Thea Dorn – Kulturdame der Nation

Thea Dorndies Pseudoym soll sie als populäre Philosophin ihrem Theoriegott Theodor W.Adono abgelauscht und nachgebildet haben, freilich: sie ist sehr klug und wird das Rennen wieder machen. Ihr ist es immer wieder geglückt, ihre Fähnchen pünktlich in den Zeitwind zu platzieren. Trat sie vor 12 Jahren noch als forsche, fesche Modernistin und Vertreterin der europäischen Aufklärung gegen Pater von Gemmingen an, im Fernsehen, “ Tut mir Leid Pater, aber ich brauche keine Religion mehr, sorry, ich bin aufgeklärt, ich glaube an die kritische Vernunft, das reicht mir.. (grins)““ – so nähne sie solches harte Bekenntnis heute gewiss sicher und sanft zurück, um mit ihrem moderaten, ja geradezu damenhaften Patriotismus von neuem und ganz oben auf allen Bestsellerlisten zu glänzen. Sie kennt die mysteriösen Straßen zum Erfolg, sie kannt auch Denis Scheck, den Bücherpapst gut, das muss ihr der Neid schon einmal lassen.

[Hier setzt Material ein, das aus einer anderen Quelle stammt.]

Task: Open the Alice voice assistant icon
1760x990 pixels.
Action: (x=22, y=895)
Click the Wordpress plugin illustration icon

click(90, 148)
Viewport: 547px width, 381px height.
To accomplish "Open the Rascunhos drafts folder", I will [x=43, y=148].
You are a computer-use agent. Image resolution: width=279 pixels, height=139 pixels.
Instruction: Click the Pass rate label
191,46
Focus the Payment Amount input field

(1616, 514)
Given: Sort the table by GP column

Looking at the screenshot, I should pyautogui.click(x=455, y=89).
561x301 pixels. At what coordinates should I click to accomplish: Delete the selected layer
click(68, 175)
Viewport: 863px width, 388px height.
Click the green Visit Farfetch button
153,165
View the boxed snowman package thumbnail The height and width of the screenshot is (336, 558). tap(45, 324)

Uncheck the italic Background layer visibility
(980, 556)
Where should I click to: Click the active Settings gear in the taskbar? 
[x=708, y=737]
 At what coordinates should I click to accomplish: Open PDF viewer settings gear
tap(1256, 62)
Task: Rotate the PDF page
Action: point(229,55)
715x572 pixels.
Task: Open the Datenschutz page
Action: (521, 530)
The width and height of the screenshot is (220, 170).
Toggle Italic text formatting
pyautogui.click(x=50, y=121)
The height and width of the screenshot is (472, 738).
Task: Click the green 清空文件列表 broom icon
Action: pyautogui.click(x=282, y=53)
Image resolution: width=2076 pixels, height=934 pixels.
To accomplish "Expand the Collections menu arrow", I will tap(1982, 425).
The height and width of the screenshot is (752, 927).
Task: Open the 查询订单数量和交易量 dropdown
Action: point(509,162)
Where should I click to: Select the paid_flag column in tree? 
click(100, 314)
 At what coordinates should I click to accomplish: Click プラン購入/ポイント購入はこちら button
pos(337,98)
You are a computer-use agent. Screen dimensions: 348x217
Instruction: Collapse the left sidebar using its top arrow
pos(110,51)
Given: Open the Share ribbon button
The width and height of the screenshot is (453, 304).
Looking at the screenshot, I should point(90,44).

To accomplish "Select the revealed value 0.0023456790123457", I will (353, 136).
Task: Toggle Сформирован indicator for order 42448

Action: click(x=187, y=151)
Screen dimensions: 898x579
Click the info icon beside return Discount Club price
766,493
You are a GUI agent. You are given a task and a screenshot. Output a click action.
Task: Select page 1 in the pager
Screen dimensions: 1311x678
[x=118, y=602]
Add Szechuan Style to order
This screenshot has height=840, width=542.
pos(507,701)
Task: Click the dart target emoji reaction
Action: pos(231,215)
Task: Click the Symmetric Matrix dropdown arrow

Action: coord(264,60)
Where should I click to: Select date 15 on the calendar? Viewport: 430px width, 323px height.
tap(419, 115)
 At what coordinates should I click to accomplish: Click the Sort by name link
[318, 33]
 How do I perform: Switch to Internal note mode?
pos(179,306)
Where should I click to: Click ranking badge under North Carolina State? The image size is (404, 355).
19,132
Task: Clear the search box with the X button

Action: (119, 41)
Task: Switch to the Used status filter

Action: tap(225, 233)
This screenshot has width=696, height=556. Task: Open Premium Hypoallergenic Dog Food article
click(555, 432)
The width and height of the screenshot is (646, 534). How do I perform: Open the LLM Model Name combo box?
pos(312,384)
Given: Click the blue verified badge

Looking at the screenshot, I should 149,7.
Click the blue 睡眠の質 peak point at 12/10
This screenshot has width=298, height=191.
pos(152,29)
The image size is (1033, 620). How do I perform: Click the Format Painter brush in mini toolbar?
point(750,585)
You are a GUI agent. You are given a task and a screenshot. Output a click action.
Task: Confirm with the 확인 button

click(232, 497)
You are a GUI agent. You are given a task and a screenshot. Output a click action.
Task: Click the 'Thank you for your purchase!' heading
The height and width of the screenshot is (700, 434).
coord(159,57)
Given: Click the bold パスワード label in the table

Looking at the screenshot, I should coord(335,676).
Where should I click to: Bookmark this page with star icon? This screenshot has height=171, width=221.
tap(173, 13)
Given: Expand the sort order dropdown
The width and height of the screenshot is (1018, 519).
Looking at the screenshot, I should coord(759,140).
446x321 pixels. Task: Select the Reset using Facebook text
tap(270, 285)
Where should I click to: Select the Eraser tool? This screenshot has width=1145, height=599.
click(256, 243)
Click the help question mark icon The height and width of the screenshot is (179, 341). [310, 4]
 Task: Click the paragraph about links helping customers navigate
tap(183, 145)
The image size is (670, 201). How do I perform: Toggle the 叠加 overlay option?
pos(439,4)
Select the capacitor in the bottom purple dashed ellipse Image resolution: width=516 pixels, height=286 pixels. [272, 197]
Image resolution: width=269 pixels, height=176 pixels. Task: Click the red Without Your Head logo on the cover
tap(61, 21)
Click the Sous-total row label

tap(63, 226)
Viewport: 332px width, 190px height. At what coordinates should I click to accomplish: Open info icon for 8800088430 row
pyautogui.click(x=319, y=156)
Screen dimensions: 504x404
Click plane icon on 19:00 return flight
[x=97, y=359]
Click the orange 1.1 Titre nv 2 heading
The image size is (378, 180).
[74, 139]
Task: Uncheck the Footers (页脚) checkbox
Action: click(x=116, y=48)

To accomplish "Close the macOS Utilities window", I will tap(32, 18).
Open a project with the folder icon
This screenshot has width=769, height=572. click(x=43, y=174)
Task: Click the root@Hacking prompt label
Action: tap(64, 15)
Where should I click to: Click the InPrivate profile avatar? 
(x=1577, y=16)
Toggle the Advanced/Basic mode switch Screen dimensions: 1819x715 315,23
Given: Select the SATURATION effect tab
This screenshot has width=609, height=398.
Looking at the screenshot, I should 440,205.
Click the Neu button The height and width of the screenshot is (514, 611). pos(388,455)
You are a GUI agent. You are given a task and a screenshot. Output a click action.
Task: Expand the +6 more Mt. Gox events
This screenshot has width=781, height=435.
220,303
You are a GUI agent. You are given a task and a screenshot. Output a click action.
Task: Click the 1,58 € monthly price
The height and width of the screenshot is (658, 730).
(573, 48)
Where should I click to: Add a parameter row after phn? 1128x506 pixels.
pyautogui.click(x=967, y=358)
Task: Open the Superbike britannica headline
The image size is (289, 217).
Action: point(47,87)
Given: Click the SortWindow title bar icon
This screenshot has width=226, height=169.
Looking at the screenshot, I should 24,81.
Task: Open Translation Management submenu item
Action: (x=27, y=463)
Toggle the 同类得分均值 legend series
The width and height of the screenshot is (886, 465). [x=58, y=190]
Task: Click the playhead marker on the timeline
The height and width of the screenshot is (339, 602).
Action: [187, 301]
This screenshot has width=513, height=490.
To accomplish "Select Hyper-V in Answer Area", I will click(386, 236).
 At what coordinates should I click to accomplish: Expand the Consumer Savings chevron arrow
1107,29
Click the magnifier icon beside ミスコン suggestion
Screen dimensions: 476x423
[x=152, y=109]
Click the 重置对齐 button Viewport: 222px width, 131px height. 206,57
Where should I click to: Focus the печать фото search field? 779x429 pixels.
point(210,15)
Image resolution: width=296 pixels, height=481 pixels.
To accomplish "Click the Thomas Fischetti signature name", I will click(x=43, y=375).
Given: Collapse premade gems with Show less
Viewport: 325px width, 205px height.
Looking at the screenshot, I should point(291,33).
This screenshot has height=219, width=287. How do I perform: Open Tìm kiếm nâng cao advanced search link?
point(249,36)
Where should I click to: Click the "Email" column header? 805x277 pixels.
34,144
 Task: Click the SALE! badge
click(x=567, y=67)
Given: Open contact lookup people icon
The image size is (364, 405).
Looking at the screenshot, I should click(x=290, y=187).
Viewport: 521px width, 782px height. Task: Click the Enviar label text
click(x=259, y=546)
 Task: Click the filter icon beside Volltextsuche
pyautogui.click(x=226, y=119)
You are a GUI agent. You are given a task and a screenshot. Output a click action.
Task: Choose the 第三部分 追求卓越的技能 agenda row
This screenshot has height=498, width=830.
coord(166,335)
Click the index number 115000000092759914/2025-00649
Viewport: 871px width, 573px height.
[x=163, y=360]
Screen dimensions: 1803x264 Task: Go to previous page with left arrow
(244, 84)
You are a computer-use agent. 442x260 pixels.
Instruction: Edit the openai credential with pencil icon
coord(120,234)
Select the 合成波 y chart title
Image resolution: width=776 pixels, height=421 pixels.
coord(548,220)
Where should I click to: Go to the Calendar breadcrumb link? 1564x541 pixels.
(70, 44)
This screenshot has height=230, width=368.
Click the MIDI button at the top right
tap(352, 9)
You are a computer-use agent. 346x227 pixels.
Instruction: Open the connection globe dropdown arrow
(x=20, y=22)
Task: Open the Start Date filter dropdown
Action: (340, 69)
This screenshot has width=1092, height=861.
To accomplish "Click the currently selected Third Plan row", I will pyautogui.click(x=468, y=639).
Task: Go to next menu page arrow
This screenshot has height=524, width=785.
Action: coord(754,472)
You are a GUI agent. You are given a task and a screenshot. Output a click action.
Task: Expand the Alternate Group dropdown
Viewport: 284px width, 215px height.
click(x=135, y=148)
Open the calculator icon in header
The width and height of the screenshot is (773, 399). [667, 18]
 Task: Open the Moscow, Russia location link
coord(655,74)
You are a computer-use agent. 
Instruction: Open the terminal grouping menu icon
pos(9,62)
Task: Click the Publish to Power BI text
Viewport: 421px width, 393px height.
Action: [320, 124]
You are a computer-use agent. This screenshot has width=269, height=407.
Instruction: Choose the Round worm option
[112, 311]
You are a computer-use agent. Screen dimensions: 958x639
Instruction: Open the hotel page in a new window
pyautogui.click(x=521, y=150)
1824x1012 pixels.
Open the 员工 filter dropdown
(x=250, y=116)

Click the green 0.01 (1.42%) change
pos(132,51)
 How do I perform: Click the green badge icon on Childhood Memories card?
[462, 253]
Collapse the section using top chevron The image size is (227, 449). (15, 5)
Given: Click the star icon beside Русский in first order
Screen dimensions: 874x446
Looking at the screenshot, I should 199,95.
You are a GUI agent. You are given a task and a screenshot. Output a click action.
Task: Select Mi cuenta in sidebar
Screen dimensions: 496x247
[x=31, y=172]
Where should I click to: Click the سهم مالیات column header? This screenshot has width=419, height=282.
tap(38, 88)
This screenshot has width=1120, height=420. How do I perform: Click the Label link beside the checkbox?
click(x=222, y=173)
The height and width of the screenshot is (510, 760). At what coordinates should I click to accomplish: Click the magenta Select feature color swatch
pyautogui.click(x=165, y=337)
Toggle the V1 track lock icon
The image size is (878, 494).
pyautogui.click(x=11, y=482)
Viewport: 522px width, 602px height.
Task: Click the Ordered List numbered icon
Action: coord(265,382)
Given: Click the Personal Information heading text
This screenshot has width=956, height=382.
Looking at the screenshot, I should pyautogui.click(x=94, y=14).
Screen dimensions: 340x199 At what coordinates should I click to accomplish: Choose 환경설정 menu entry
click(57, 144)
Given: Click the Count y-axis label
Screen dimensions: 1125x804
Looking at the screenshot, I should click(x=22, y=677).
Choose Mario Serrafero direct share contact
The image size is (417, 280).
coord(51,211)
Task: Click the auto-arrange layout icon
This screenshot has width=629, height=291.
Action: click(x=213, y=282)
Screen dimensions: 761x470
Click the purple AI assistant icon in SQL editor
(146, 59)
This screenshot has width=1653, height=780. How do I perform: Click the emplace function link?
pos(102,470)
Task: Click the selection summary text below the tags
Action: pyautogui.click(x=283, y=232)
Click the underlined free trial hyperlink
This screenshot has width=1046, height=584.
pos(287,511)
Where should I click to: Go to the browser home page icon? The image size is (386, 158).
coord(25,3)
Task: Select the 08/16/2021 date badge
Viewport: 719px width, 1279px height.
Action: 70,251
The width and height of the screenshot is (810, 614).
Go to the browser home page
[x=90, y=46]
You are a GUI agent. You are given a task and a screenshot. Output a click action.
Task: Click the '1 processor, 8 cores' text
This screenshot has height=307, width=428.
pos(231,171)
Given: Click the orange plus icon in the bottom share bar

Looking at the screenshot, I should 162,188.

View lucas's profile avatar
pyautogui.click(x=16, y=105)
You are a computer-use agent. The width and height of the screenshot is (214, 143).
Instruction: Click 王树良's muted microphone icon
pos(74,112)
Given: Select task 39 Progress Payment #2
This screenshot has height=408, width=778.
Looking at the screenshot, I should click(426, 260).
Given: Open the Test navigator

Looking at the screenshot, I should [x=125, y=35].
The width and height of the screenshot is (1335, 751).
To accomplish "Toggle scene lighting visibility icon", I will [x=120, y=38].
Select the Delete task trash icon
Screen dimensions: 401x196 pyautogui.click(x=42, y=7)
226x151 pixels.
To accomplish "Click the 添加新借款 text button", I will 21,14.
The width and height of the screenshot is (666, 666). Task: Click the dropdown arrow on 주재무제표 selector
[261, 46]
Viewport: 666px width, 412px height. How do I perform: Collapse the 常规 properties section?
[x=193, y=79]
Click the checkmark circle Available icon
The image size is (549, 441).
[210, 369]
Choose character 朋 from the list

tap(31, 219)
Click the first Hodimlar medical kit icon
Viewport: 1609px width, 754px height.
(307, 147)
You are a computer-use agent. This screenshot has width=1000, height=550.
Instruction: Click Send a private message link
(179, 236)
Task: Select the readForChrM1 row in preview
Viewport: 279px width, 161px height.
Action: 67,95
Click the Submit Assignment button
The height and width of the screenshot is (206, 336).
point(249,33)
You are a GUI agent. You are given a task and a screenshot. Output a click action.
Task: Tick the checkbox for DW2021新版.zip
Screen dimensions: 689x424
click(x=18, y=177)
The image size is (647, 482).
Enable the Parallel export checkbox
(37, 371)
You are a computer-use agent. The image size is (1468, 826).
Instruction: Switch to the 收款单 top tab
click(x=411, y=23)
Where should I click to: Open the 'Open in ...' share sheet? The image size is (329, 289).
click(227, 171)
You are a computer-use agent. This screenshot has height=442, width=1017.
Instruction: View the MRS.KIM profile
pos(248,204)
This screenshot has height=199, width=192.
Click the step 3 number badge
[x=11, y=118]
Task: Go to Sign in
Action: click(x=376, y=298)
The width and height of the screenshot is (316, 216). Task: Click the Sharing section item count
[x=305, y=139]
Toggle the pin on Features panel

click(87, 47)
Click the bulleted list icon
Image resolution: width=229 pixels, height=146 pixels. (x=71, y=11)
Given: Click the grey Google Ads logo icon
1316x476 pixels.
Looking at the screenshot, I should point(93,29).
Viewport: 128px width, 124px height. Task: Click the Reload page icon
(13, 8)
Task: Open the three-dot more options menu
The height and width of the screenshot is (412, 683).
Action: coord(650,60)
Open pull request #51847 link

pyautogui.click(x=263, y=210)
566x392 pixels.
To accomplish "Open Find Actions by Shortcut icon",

Sie macht das Rennen wieder, zweifellos. Heute würde sie Pater Gemmingen natürlich anschließend zu einem Gläschen einladen , um ein bisschen über Geistiges und SO zu plaudern. Sie hat ja auch einmal Latein gelernt.

Übrigens: Sie liebt seit ihrer Pubertät das Werk Richard Wagners, den deutschen Wald, die Volkslieder, Grimms Märchen und überhaupt. Sie macht aus alledem keinen Hehl mehr.

Das ging schnell, bis sie sich solcher Rede wieder anzuvertrauen traute. Das heiße ja nun aber nicht, fügt sie ihrer neuen Haltung sofort hinzu, dass sie nun zu allem Ja und Amen sage, was deutsch sei. Auch für sie -ihretwegen- deutsch sei. Und schon gar nicht heiße das, dass ihr humaner Patriotismus nun gar der Verleugnung oder Verdrängung des Holocaust dienen solle. Nein, im Gegenteil. Sie diskutiert oft Nächte lang mit ihren jüdischen Freunden genau darüber. Logisch. Nein, im Ernst. Sie ist als Schriftstellerin in der Tat ein fleißiges Lieschen. Was sie schreibt, hat sie alles gelesen, und ist im Wesentlichen schon früher, zum Beispiel in der Romantik schon, behauptet und geträumt worden. Sie hat den Wandel von der radikalen Modernistin zur modernen Kultur-Erbin und Traditionalistin bereits geschafft , diesen Wandel, der einem riskanten Grenzgang gleicht oft, das sagt sie auch. Diesen Wandel von dem man schon lange in der Werbung und auf den Firmenwebsites der Spar-und Volkskassen liest. Aber wird der dort auch gelebt? nein. Doch sie kriegt das hin. Sie kann in der Früh mit Jimmy Hendrix aufstehen und mittags schon wieder in ihrem Heine blättern und ein Klavier Stück Chopins dazu hören.

Thea Dorn schafft das. Den Banken und Volkskassen kann sie sogar ihre Text- Hilfen anbieten. Wie formuliert ein moderner Mensch, der deutsch ist und sein Land liebt, bei allen Vorbehalten natürlich, wie macht das ein Mensch, der wie sie Kritik und Liebe zu verbünden weiß, dass eben dieses Hochgefühl zugleich normal und beinahe in Demut  erklingen kann? Folgen Sie Thea Dorn, sie begleitet alle besseren Mittelständler, die zwischen U und E keinen Dünkel mehr nötig haben, als Fähnleinführerin durch alle die kommenden Stürme und Umbrüche.